„Trickfilm macht süchtig“
ostpol: Tschechien hat eine große Trickfilmtradition. Warum hat es bis 2002 gedauert, bis das erste Festival für diese Sparte geboren war?
Pavel Horacek: Der Animationsfilm hatte im Gegensatz zu vielen anderen Bereichen nach 1989 etwas zu verlieren. Als politisch ungefährliches Exportgut genoss er im Sozialismus viele Privilegien. Von ihrem Wegfall hat sich die Branche lange nicht erholt. Es wurden zwar weiterhin bemerkenswerte Filme gedreht, aber die Welt erfuhr nichts davon. Erschwerend kam hinzu, dass der Animationsfilm eine Nischenkultur ist, für die sich schwer Sponsoren finden. Dabei weiß jeder, der sich einmal auf ihn eingelassen hat, dass Trickfilm süchtig macht.
Inzwischen findet die neunte Ausgabe von AniFest statt. Welche Ausrichtung hat das Festival?
Horacek: Unsere Spezialisierung ist, dass wir alles machen. Wir haben zehn Wettbewerbskategorien. Damit bilden wir das gesamte Spektrum des Animationsfilms ab. Dazu gehören auch der von Kindern geschaffene Trickfilm oder animierte Werbestreifen. Unser Aushängeschild ist aber der Kurzfilm. Das ist das Format, das am besten zum Trickfilm passt und in dem die revolutionären Dinge passieren. Besonders am Herzen liegt uns auch der Studentenfilm. Er ist eine Art Lackmustest der Branche, hier werden Talente geboren und hier kommt es zur Abkehr von Traditionen. Aber natürlich haben wir auch einen Wettbewerb für abendfüllende Filme.

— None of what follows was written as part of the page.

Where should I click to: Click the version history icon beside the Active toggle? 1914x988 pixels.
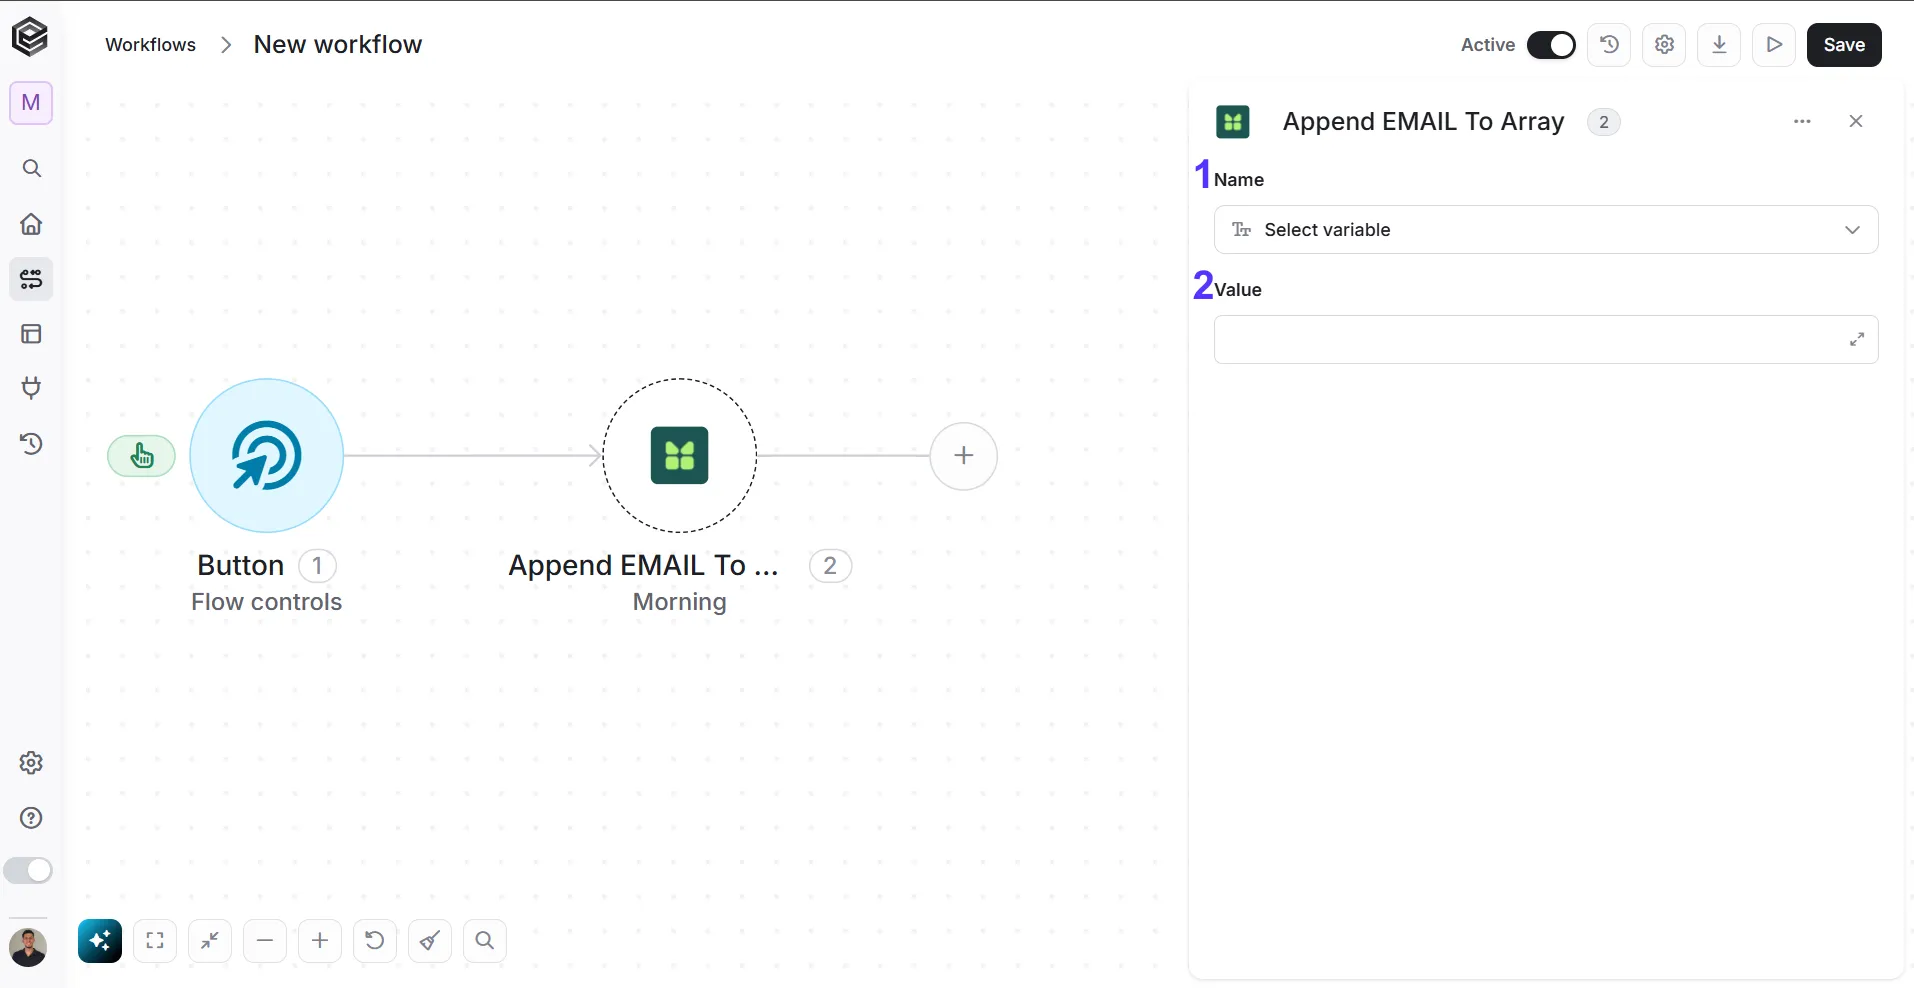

Hat in Teplice tschechische Premiere: der abendfüllende Streifen „My dog Tulip“ vom Tschechoamerikaner Paul Fierlinger. Foto: AniFest
Das Festival umfasst noch mehr als die Wettbewerbe.
Horacek: Jeder Jahrgang steht unter einem Oberthema. In diesem Jahr ist es der 100. Geburtstag des Regisseurs Karel Zeman, dessen komplette Werkschau wir zeigen. Auf dem „ProfiForum“ kommen Fachleute wie der italienische Regisseur Bruno Bozzetto zusammen. Das ist bemerkenswert, da Bozzetto nur noch selten reist. Wir haben aber auch ein umfangreiches Zusatzprogramm für Kinder. Im „Trickfilmkindergarten“ drehen sie eigene Filme.
AniFest hat sich im südböhmischen Trebon international einen Namen gemacht. Nach einem kurzen Gastspiel im letzten Jahr findet das Festival nun erstmals vollständig in Teplice statt. Was hat sie zu dem Wechsel bewogen?
Horacek: Wir haben Trebon schweren Herzens verlassen. Aber wir sind dort an Grenzen gestoßen, die leider unverrückbar waren. Auf der anderen Seite sollte der Veranstaltungsort für ein Animationsfilmfest auch nicht zu groß sein. Insofern sind wir in mehrfacher Hinsicht glücklich, in Teplice gelandet zu sein. Die Stadt steht für unser Ziel zu mehr Internationalität, zugleich rücken wir näher an Deutschland heran, wo wir schon viele Partner haben.
Was erwartet die Zuschauer in diesem Jahr?
Horacek: Der Schwerpunkt liegt diesmal auf dem abendfüllenden Film. Durch die Zeman-Retrospektive zeigen wir mit 45 Filmen so viel wie nie zuvor in diesem Format. Zugleich verspricht hier der Wettbewerb mit vier gleichwertigen Streifen sehr spannend zu werden. Auch unserem Stargast Bruno Bozzetto ist eine eigene Retrospektive gewidmet. Unsere neue Sektion „Midnight movie“ ist für den kontroversen, politisch nicht korrekten Film reserviert. Darüber hinaus haben wir zwei neue Minisektionen für Videoclips und Werbespots geschaffen. Länderschwerpunkte gibt es zur Slowakei, Litauen und China.